Mala Iqbal lives and works in Queens, New York. She received an MFA from the Rhode Island School of Design in 1998. Honors include: residencies at Yaddo, Saratoga Springs, NY; The Hermitage, Englewood, FL; and the Fine Arts Work Center, Provincetown, MA. In 2008 she received a New York Foundation for the Arts (NYFA) fellowship in Painting. Exhibitions include: solo shows at PPOW Gallery and Bellwether Gallery in New York, Richard Heller Gallery in Los Angeles; and group shows throughout the United States as well as in Europe and India.

Mona Saeed Kamal Pakistan/ Canada

Mona Kamal is a visual artist, whose origins are rooted in the Indian subcontinent,raised in Canada and currently residing in New York, she engages with photography, video, and installation to create contemporary multi-media narratives about migration, journeys, and identities.
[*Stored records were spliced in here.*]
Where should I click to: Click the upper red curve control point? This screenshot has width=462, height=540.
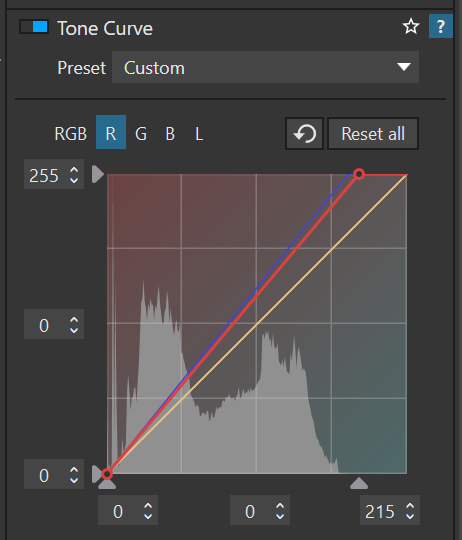[x=359, y=174]
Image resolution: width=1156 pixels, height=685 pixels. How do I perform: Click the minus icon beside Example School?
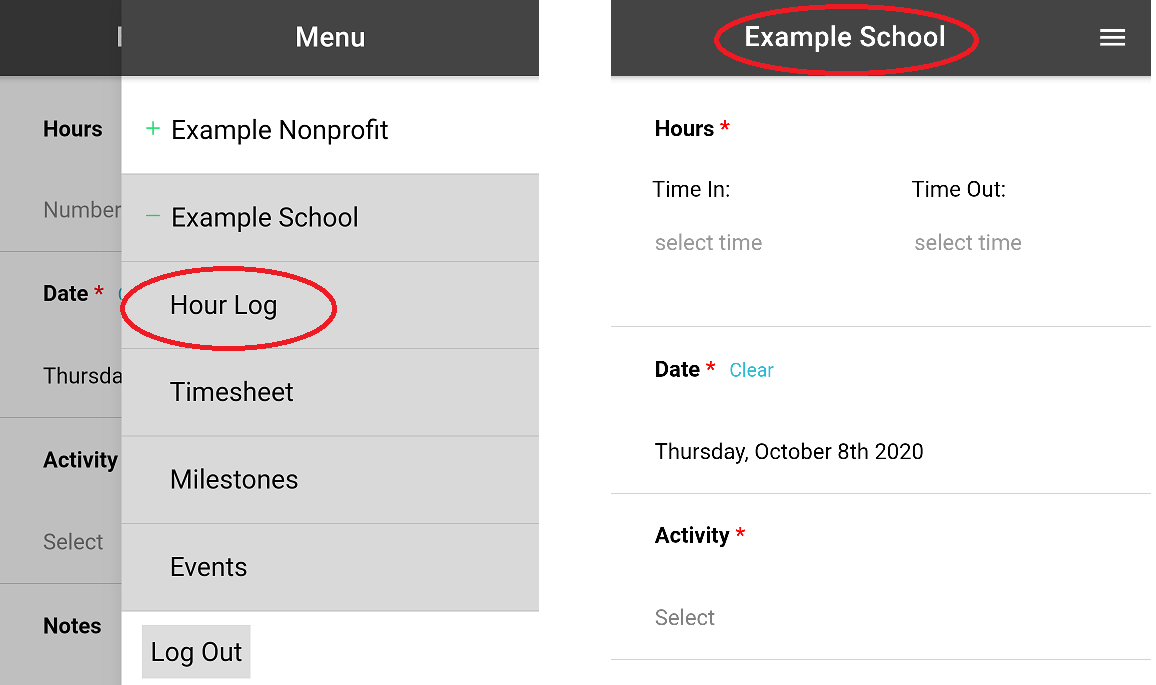click(153, 216)
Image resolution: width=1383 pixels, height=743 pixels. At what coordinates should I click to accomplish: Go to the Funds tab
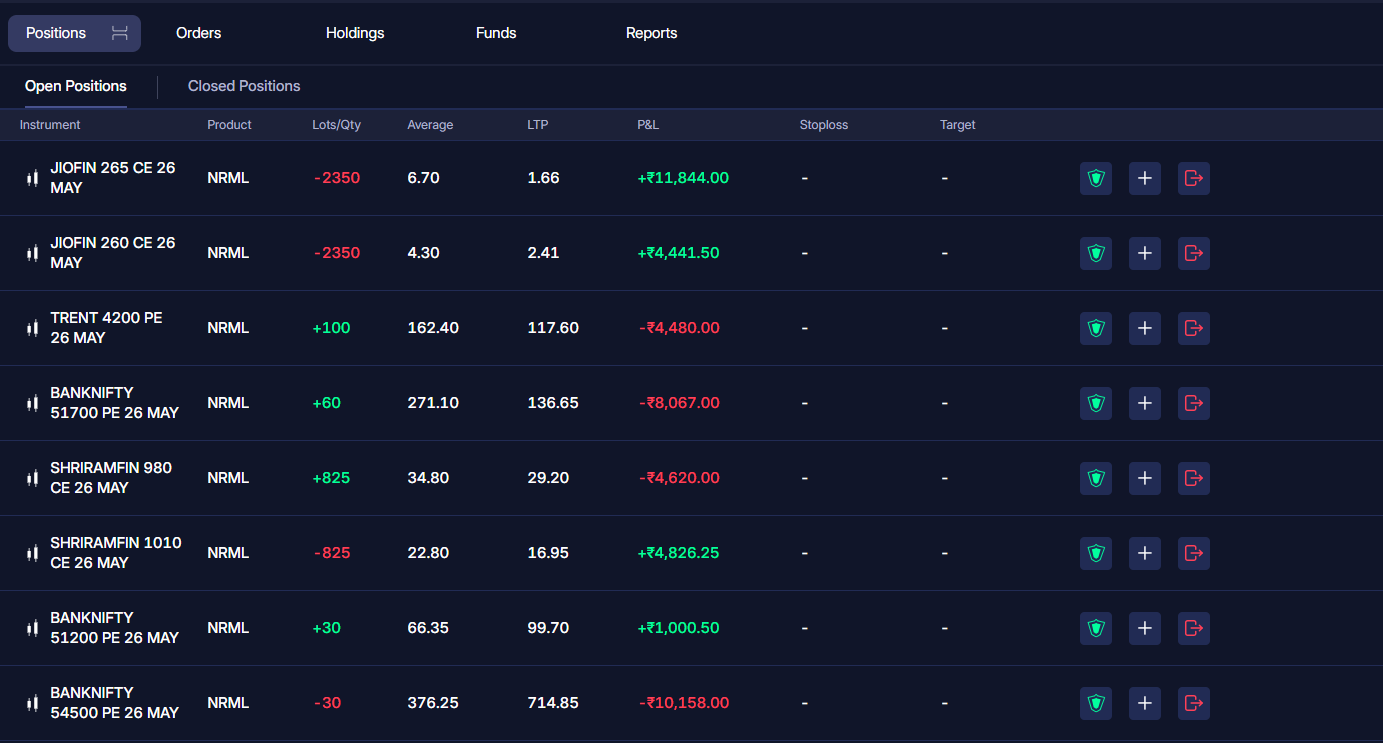[496, 33]
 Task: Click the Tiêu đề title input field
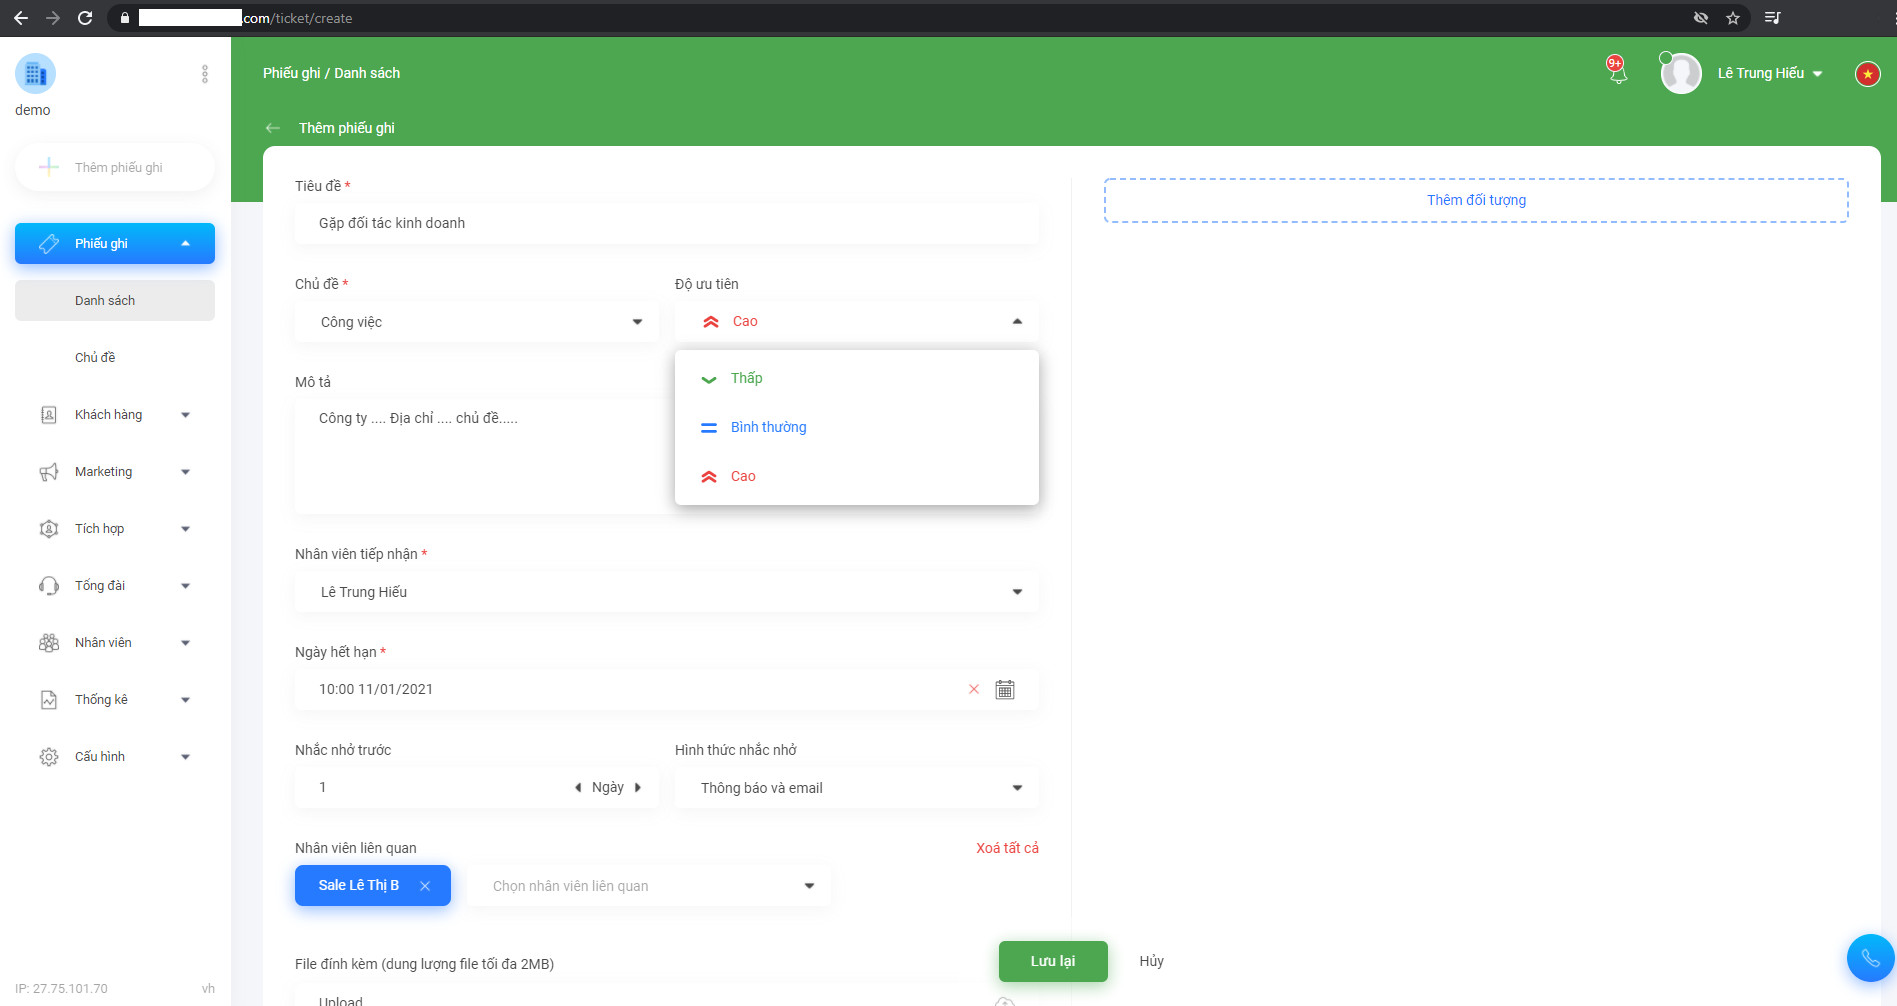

Mona creates spaces that create a dialogue about leaving and recreating the notion of home. She has exhibited throughout Canada, in New York and in New Delhi India. Mona has had solo exhibitions at YYZ Artists’ Outlet and the Harbourfront Centre in Toronto, Ontario as well as group exhibitions at A Space Gallery in Toronto, The Museum of Contemporary art Calgary and the Art Gallery of Calgary in Calgary, Alberta, Gallery Espace (New Delhi), Rush Arts Gallery, Exit Art and the Queens Museum of Art in New York. She has received several grants for the creation of her artworks through the Ontario and the Toronto Arts Councils. Ms. Kamal has also attended several international residencies including:), the Banff Centre in Banff, Canada (2011), Studio LLC program at the Jamaica Center for Arts and Learning (2011) and the Sanskriti Foundation in New Delhi (2007). She received her BFA from NSCAD University in Halifax Canada and her MFA from Parsons the New School for Design. She also teaches at BMCC/CUNY and Parsons the New School for Design.

Gelare Khoshgozaran Iran / USA

Gelare Khoshgozaran is an artist, a translator and an independent scholar living in Los Angeles, CA. She has contributed to multiple Persian and English publications and websites including Parkett, WildGender and ZanNegaar Journal of Women Studies. She is the translator of Critical Theory: A Very Short Introduction to Persian. In 2013 her research and film project, rial and tERROR was featured in Contemporaneity Journal Vol.3 and her work was exhibited in Encyclonospace Iranica at Access Gallery, Vancouver and A Bomb, with Ribbon Around It at Queens Museum, New York. Gelare received her undergraduate degree in Photography from the University of Arts, Tehran and her MFA from the University of Southern California. She was the winner of the 2011 Neely Macomber Travel Award and ArtGenève’s Meta Young Art Critic Award 2012.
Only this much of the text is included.